# Hello and a speaker question



## ATL_Matt (Jun 17, 2010)

First wanted to introduce myself as a new member. Great to be here - first post so go easy on me. 

In the process of putting in a dedicated home theater in the basement (13' wide - 24' deep rectangle) with front projection and two rows of seating for my man cave (yeah). Power will come from Onkyo 1007 (I think - still haven't pulled the trigger there) with a dedicated Sunfire Bob Carver Cinema Grand amp to run the fronts.

I have (from better days ;-) a set of JM Lab Electra 905's and center (Electra CC30) and am trying to figure out the best rear speakers that will complement the fronts. Eventually I'll put in 7.1 but given the lack of content, not so worried about channels 6/7 at the moment. Velodyne sub is in place so base isn't an issue. I don't want to invest the kind of money the JM Lab Electra's cost but they do make some less expensive models. Anyone with a good ear that can make suggestions on compatible rears? Primarily a movie guy if that makes any difference.

Many thanks for any insight.

Matt


----------



## tonyvdb (Sep 5, 2007)

Hello Matt, Welcome to the Shack!

Matching the rear surround speakers is not as important as the fronts and given the quality of the JM Lab Electra 905 I would go with something like the SVS SCS-02 speakers for the money are a great deal and from reports Ive read they are great sounding speakers. I own a sub from these guys and they really make a high quality product and because they only sell on line you save a fair bit of money and get a better product.


----------



## ATL_Matt (Jun 17, 2010)

Great input Tony - can't thank you enough. 

Matt


----------



## Jungle Jack (Jul 28, 2009)

Hello,
Only because Focal's have such a special and fantastic sound, I would actually recommend going Focal's for your Surrounds as well. 

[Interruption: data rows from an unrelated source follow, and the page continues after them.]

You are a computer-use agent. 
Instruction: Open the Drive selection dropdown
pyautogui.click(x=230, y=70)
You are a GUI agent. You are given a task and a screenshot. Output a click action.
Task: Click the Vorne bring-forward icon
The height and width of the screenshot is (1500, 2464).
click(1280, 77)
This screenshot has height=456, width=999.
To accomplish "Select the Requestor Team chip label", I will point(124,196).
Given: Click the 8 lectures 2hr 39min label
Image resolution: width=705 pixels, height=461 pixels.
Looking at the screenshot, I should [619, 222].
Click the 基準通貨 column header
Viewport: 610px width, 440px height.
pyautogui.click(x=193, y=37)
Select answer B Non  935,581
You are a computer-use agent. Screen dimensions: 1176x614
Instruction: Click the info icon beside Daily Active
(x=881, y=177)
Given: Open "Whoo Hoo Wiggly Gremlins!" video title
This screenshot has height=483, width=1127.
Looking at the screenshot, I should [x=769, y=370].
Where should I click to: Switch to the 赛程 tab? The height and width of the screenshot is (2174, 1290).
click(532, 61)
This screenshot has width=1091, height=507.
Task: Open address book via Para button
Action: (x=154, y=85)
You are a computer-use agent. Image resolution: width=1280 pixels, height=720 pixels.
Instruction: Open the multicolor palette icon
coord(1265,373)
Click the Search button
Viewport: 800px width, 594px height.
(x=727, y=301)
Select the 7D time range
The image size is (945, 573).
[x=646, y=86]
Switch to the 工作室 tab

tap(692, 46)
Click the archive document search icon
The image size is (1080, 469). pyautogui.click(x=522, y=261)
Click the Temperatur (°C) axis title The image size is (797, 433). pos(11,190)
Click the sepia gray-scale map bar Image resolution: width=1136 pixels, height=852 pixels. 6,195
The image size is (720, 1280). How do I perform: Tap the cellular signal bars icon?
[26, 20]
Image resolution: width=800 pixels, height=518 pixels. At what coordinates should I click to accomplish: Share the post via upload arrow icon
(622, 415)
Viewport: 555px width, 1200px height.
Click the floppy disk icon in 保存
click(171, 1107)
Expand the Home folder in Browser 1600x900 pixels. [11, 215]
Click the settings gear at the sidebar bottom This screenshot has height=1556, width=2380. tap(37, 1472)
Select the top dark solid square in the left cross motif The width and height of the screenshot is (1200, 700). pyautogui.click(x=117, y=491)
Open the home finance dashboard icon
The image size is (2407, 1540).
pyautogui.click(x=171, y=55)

The Inverted Dome Tweeter on Focal's really add something that is hard to replace. I would look at Audiogon for used Focal's. I would look at some of Focal's cheaper Series to use as Surrounds.
Cheers,
JJ


----------



## tonyvdb (Sep 5, 2007)

I do agree with Jack, if you can find some that would truly be your best option but I'm sure not an easy task.


----------



## JCD (Apr 20, 2006)

So I'm just going to agree to the posts already made:

Ideally, the same speakers all around is best
Next would be a speaker from the same manufacturer with the same drivers/from the same line
Then just another pair of decent speakers

There isn't that much that comes from the rear speakers, so I don't think it's as critical as the front three, so I'd probably try something like the SVS's already mentioned.. or my current bang-for-the-buck speaker, the Usher S-520's. Can't be beat for $399 delivered.


----------



## glen1980 (Jun 23, 2010)

I hear that the speaker from Dynaudio are good also for in a hometheater setup


----------